Tim S.
Hi Chris,

Thanks for posting your question. I'm more than happy to answer your questions today. I've read the article and it mentions WordPress specifically. This seems to be a breach of WordPress and not a server. We have not seen an influx in attacks or breached websites on our servers. Since this is a third party application with many different configurations, the responsibility falls on the customer to make sure their software and plugins are up-to-date.

The reported numbers of WordPress sites affected only represent a small number of WordPress websites globally. There's over 60 million websites currently running WordPress with 200,000 suffering from this attack. That only accounts for 0.33% of the WordPress sites around the globe.

Also, the article never mentions the methodology that the attackers use to inject the code into WordPress. There's any number of scenarios that this could occur. Since the attack is specific to WordPress, it's highly doubtful that there was any breach in server security.
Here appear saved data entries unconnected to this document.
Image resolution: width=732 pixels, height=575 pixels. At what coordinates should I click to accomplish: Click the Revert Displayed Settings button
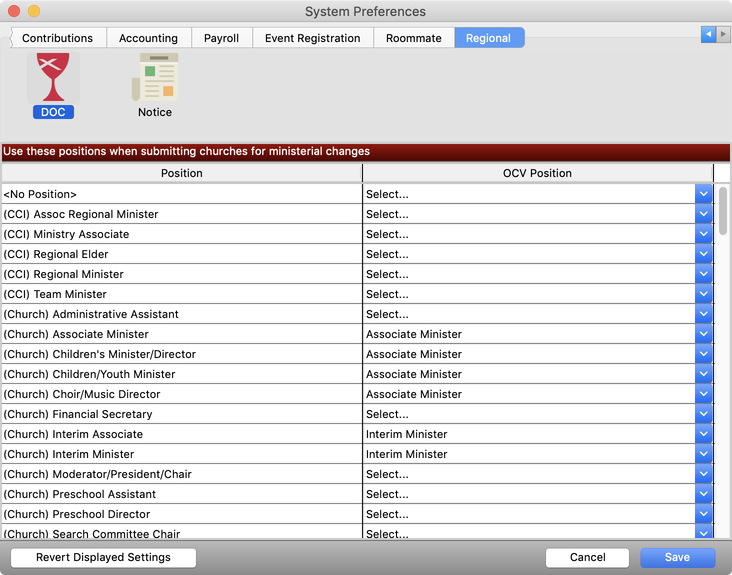[103, 557]
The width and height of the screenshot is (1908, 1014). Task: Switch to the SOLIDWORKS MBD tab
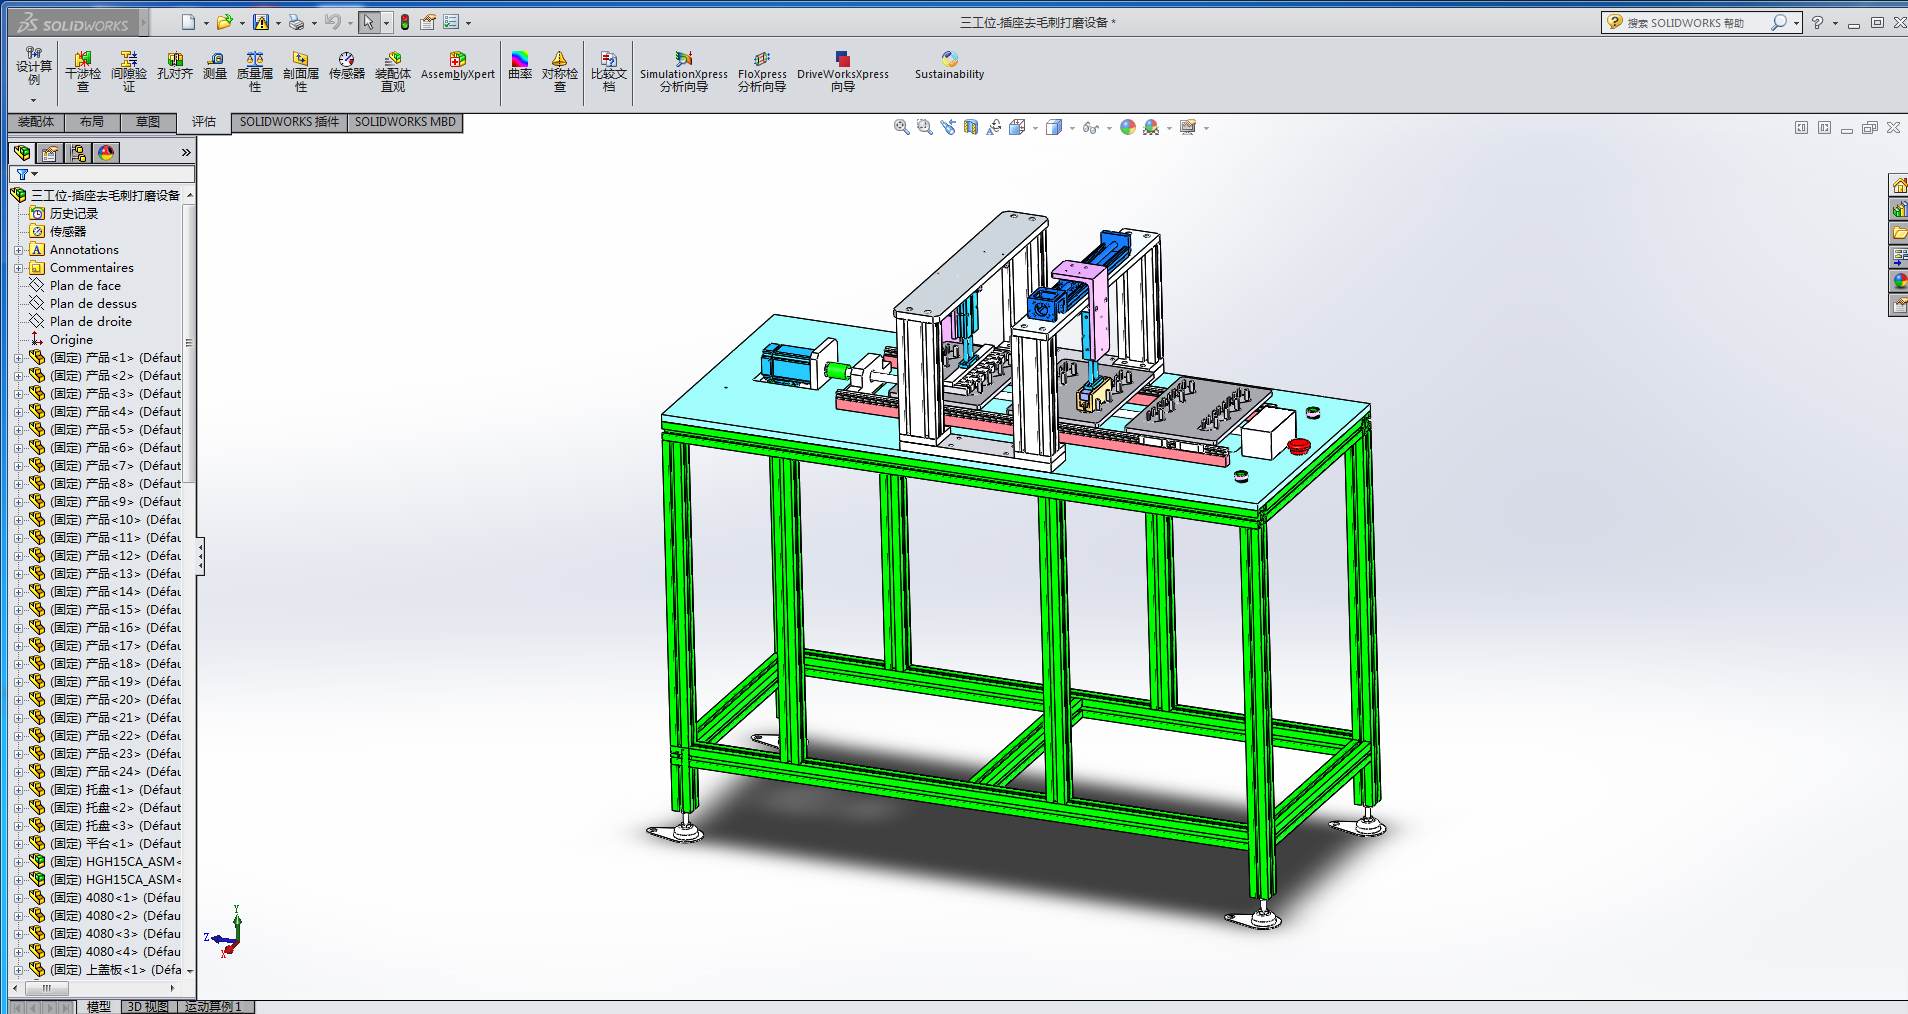[405, 122]
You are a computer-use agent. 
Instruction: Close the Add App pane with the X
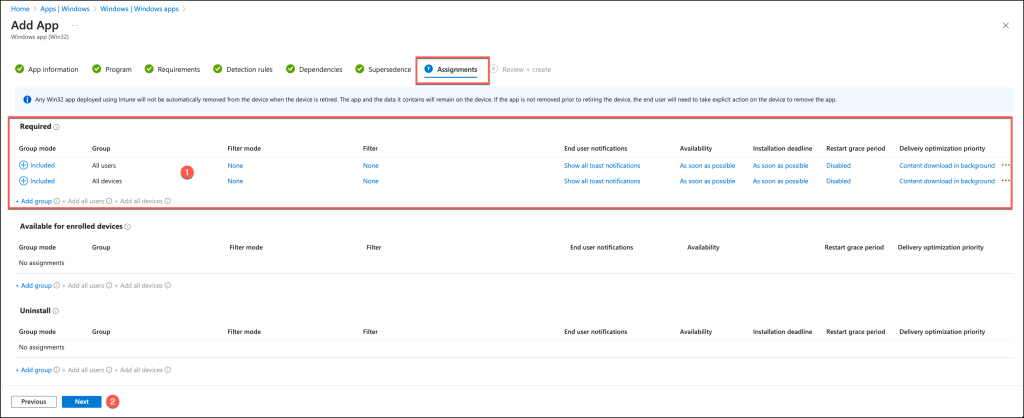pyautogui.click(x=1005, y=24)
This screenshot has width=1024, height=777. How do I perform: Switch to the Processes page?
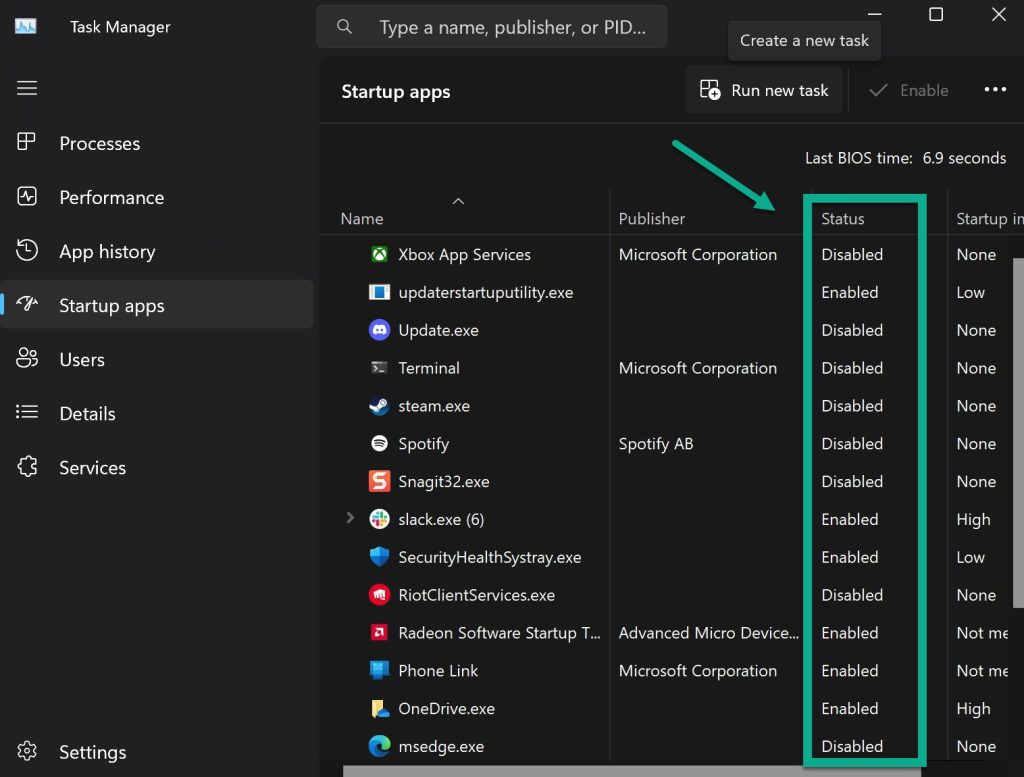pos(100,143)
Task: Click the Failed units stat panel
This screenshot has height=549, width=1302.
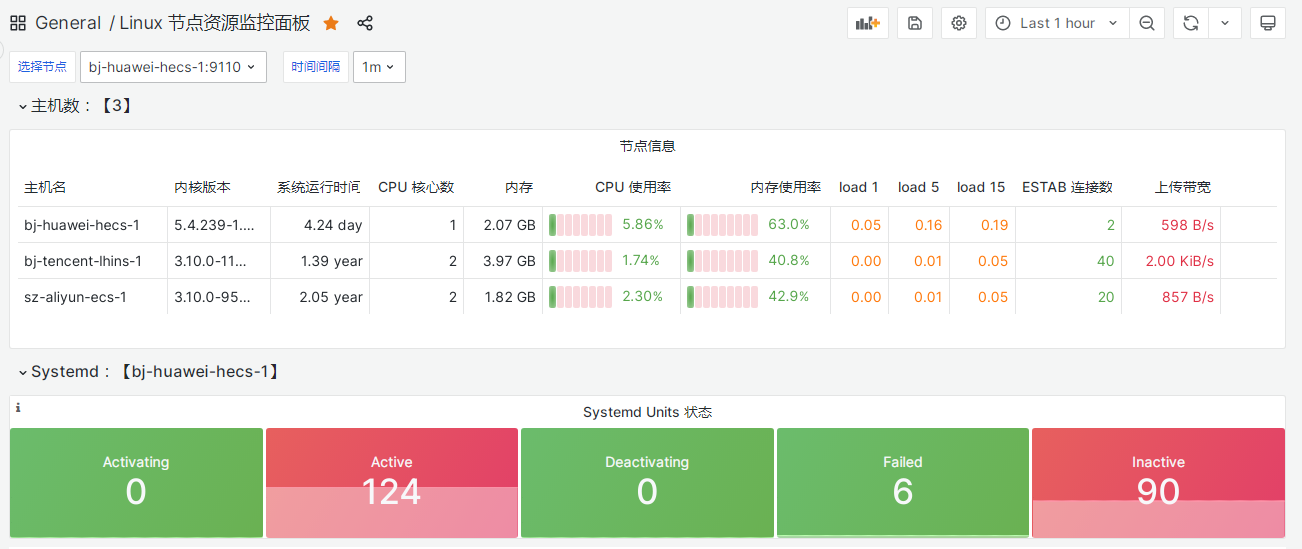Action: pyautogui.click(x=902, y=482)
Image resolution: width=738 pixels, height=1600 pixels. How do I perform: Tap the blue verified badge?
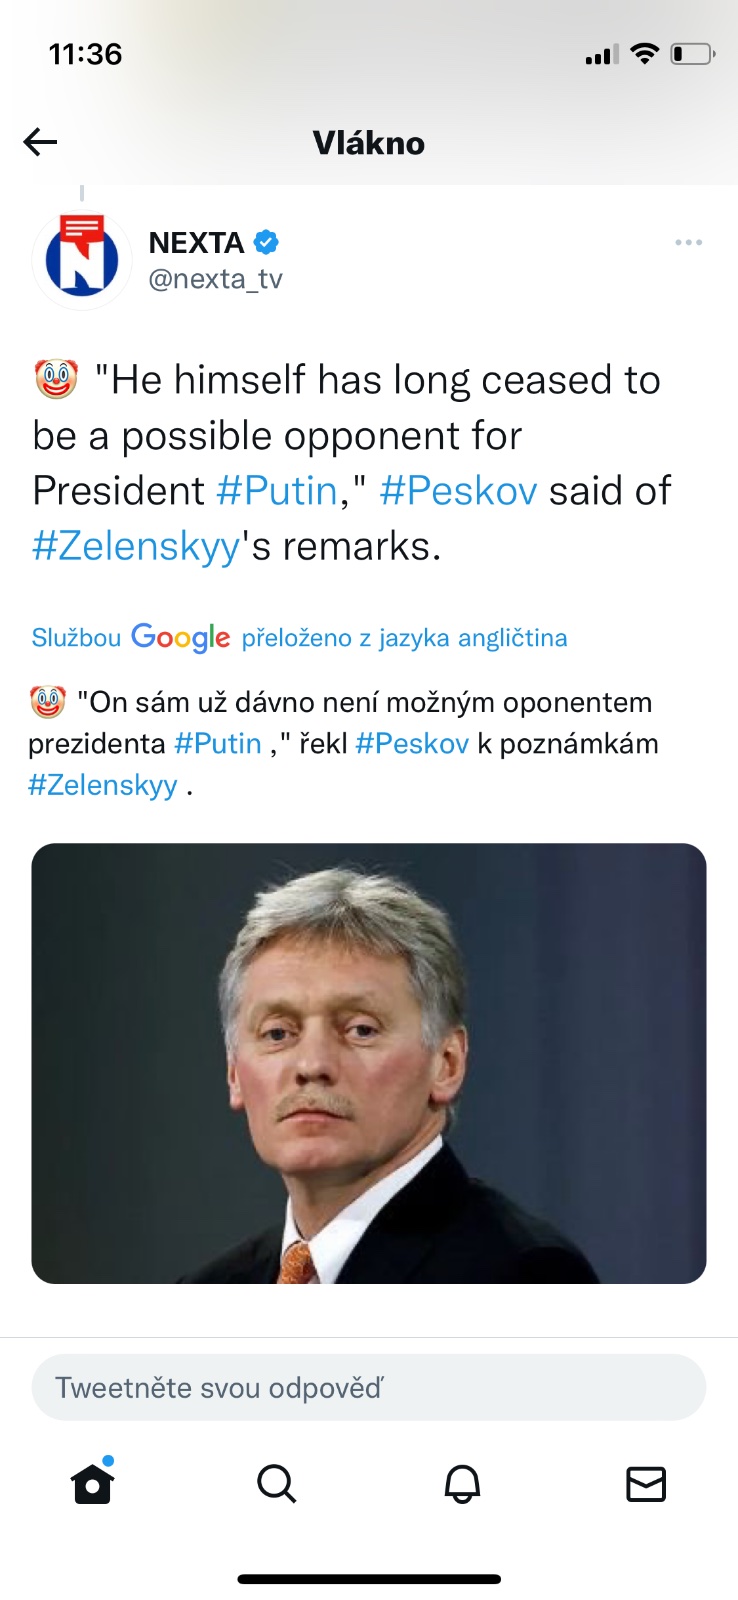coord(266,242)
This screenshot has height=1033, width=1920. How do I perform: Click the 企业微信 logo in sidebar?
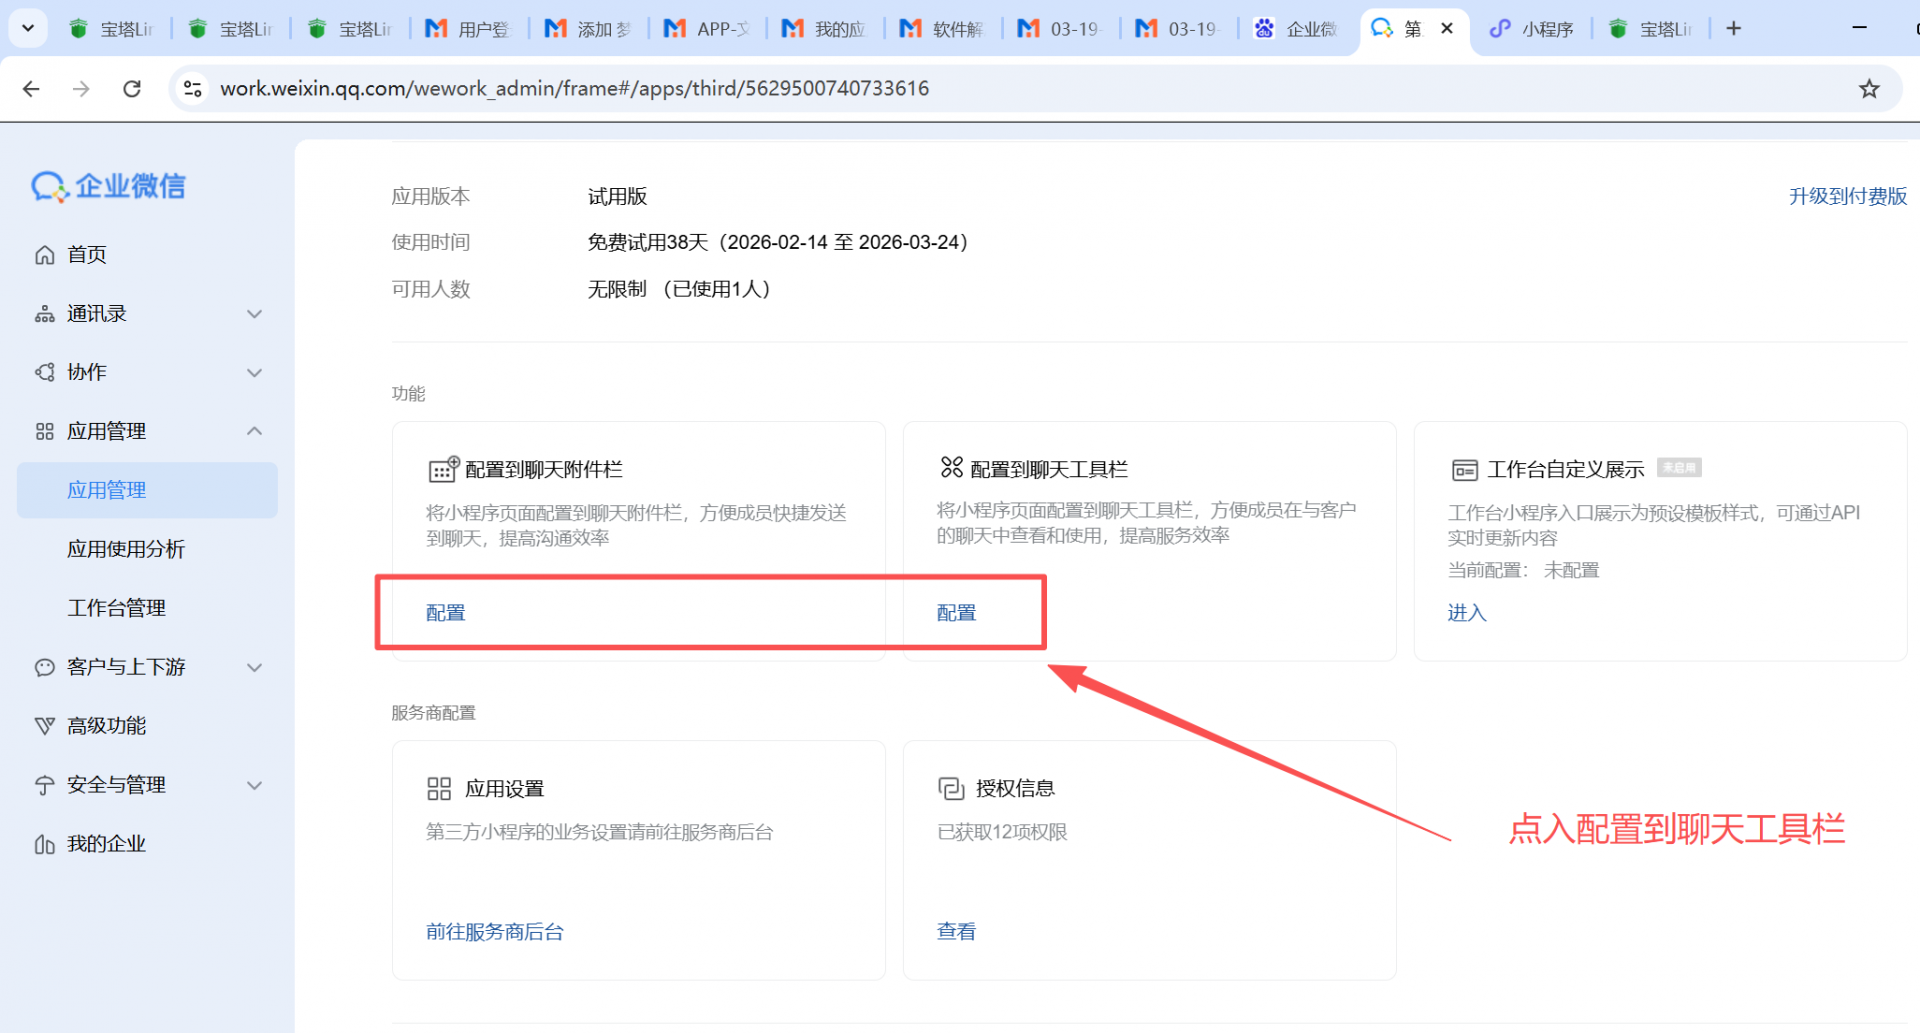[x=108, y=186]
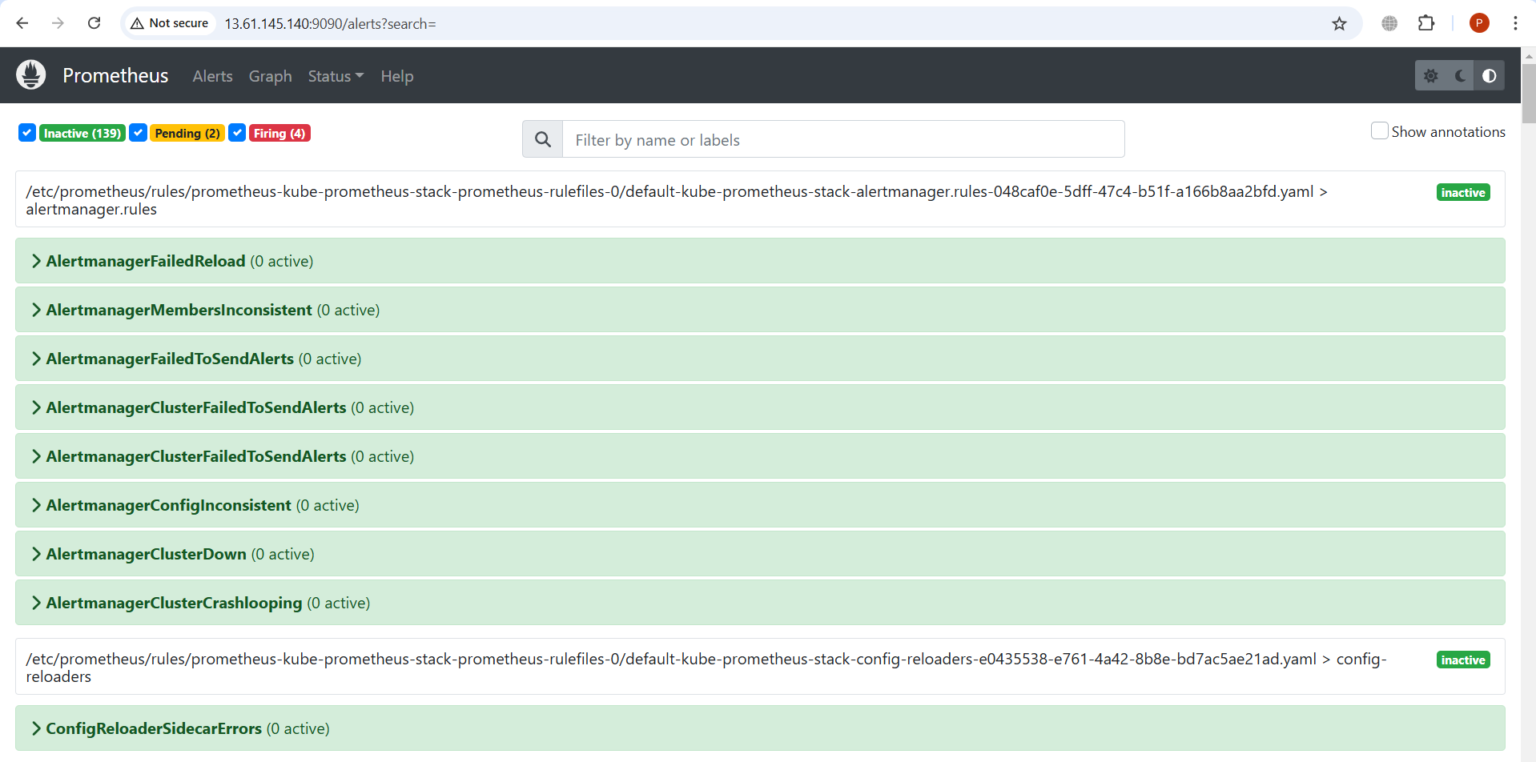
Task: Open the Help menu item
Action: pyautogui.click(x=397, y=75)

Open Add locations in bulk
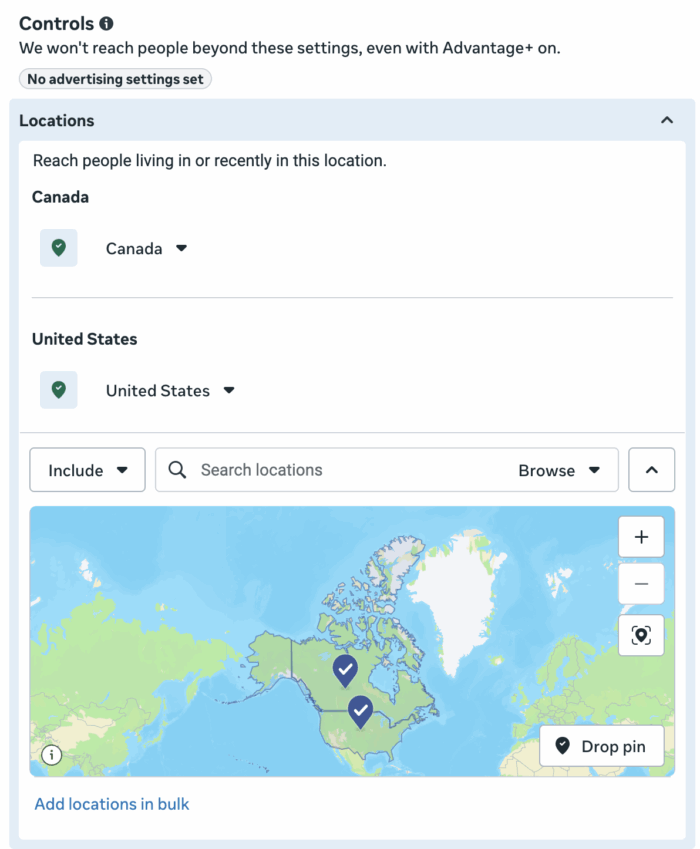click(111, 803)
I've also been monitoring the WordPress website for any news releases or patches. I run a current WordPress site myself and have not seen any patches. Since WordPress is open-source typically, when a security hole is found, it is patched immediately and all WordPress websites will be notified of a patch to the software.

I'm also active daily in the WordPress community helping other developers. I've not seen any threads in the WordPress forums about a mass injection to WordPress sites. In the past, when there has been a security threat to WordPress, you'll see a lot of new threads being created about it.

Our systems administrators monitor all of our servers for threats 24 hours a day 7 days a week. Anytime we any activity that may potentially be threatening is found we do everything we can to mitigate the attacks immediately.